6.6 In
the UK, the Pressure Equipment Regulations (PER) are for new equipment specifically designed for nuclear use and do not apply to equipment which, in the event of a failure a radioactive release would occur. Classified components and equipment are excluded from the PER regulations. The rationale is that classified equipment will be designed and installed to the high demands of a nuclear proven code such as RCC-M, RCC-E or ASME III plus the additional customer requirements which will exceed the requirement of the Pressure Systems Safety Requirements (PSSR) which apply to operating equipment and will include conformity assessment requirements.
6.7 For “No
Class” components the Pressure Equipment Regulations (PER) will apply. These regulations are generally satisfied by Industrial standards such as EN 13445 for pressure vessels and EN 13480 for piping.
6.8 The
nuclear pressure equipment codes that are likely to be used for the current generation of nuclear reactors which are being proposed for the UK will be the American ASME III code for the Westinghouse AP1000 design and the French RCC-M code for the AREVA EPR design.

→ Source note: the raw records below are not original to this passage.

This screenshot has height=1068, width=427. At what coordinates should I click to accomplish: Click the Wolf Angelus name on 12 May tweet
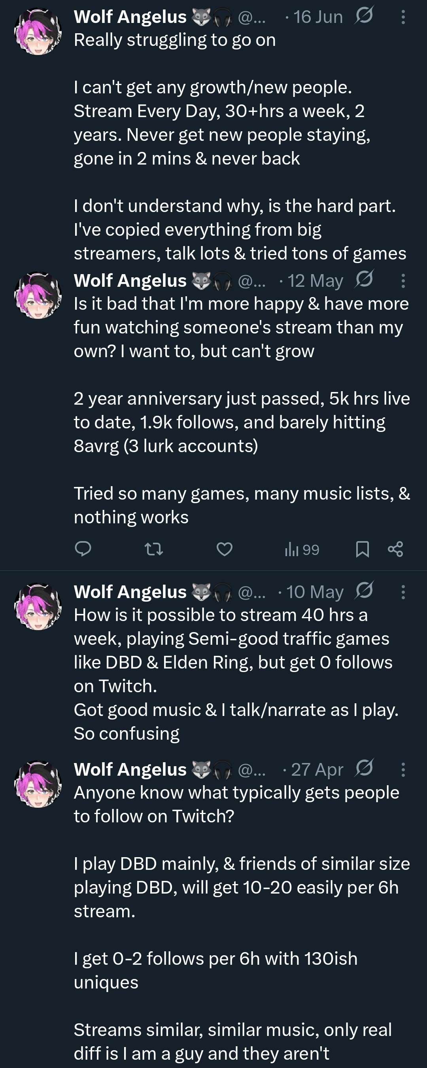pyautogui.click(x=130, y=281)
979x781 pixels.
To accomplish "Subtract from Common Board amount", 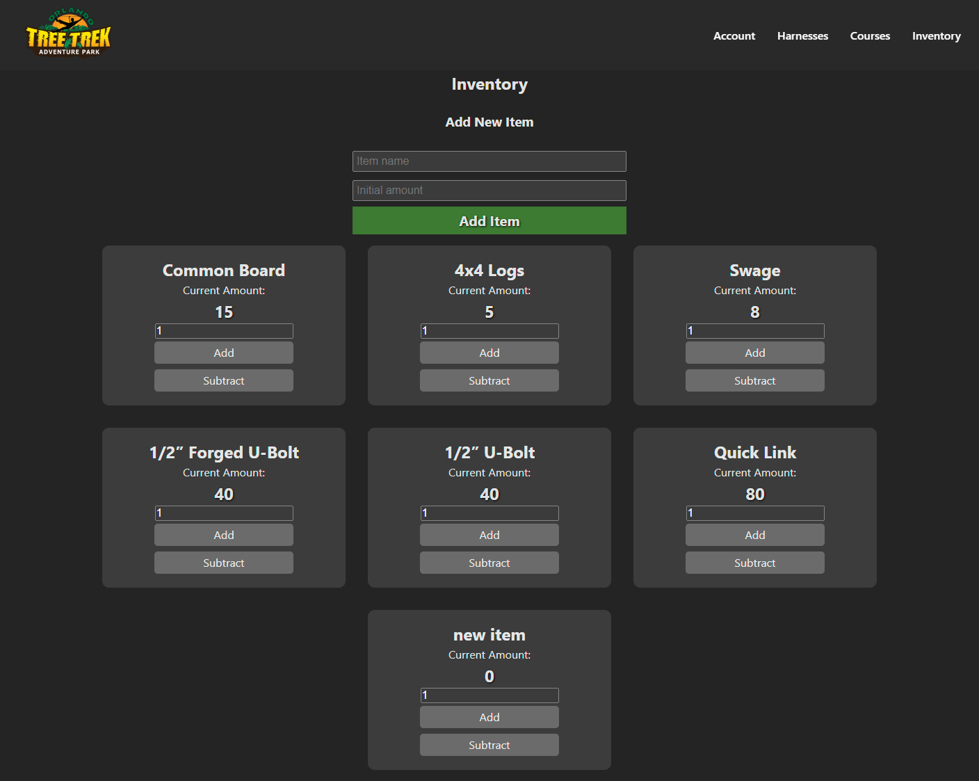I will click(223, 380).
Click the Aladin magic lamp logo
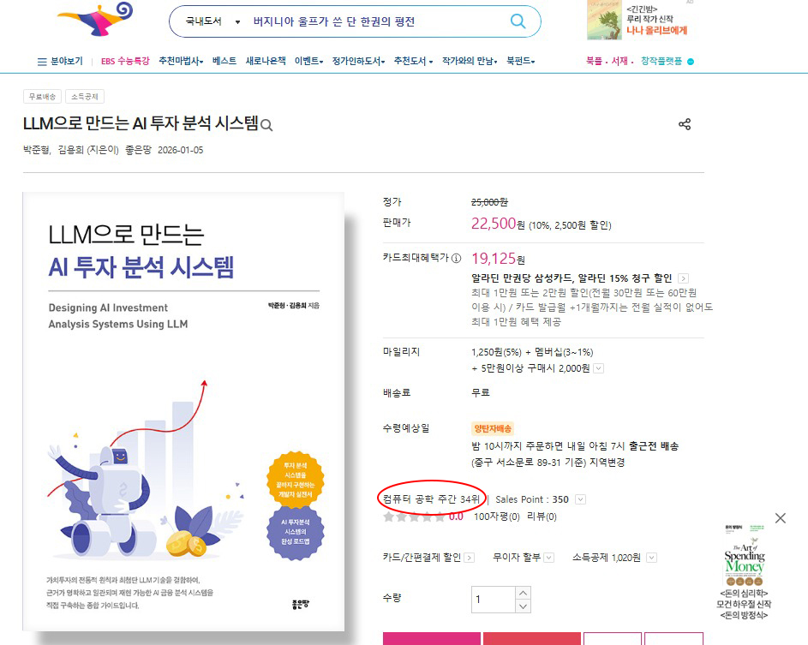This screenshot has width=808, height=645. (95, 19)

This section of the guide describes the ways that the various design and manufacturing processes are addressed within the respective codes. Additionally, a short overview of the RCC-E code entitled “Design and Construction Rules for Electrical Components of Nuclear Islands” is presented here.
6.9 It
is apparent that ASME III and RCC-M codes are very similar in some areas. This is because the RCC-M code is derived from early editions of ASME III. However they are different in the way that quality is assured. It is therefore not possible to say that a component manufactured to RCC-M will automatically be compliant with ASME III, or vice versa.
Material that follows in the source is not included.